* **About this exercise**: Exact copy, pictures omitted: the line holding "Instruction: Click the" and every line after it down to the end of the entries.

══ Entries provided

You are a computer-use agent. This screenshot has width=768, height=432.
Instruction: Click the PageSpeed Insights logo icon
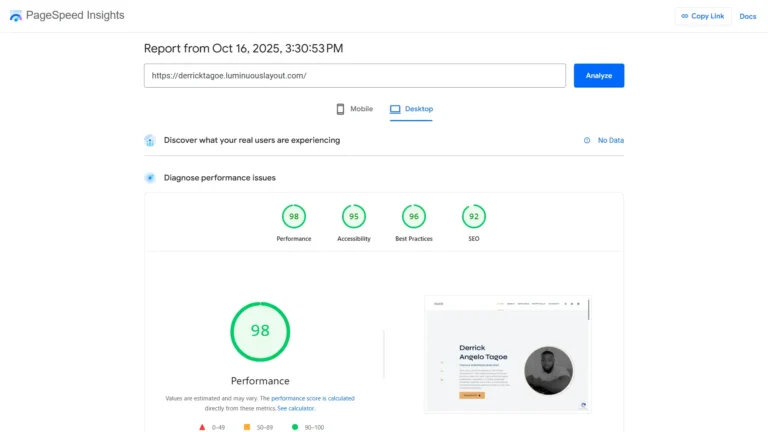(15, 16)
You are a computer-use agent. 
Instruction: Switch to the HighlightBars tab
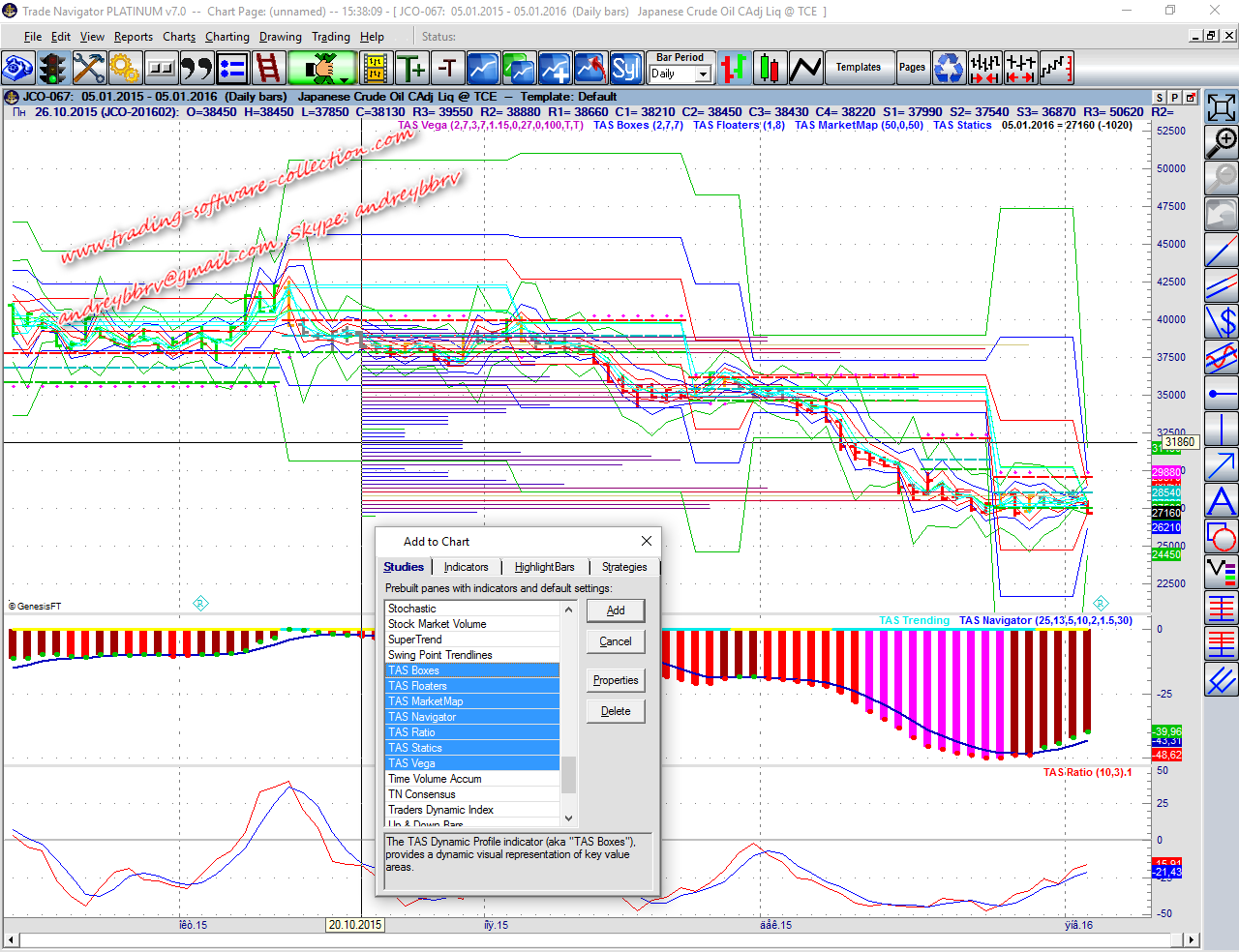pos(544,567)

════

* **Response**:
Instruction: Click the PageSpeed Insights logo icon
(15, 16)
You are a computer-use agent. 
Instruction: Switch to the HighlightBars tab
pos(544,567)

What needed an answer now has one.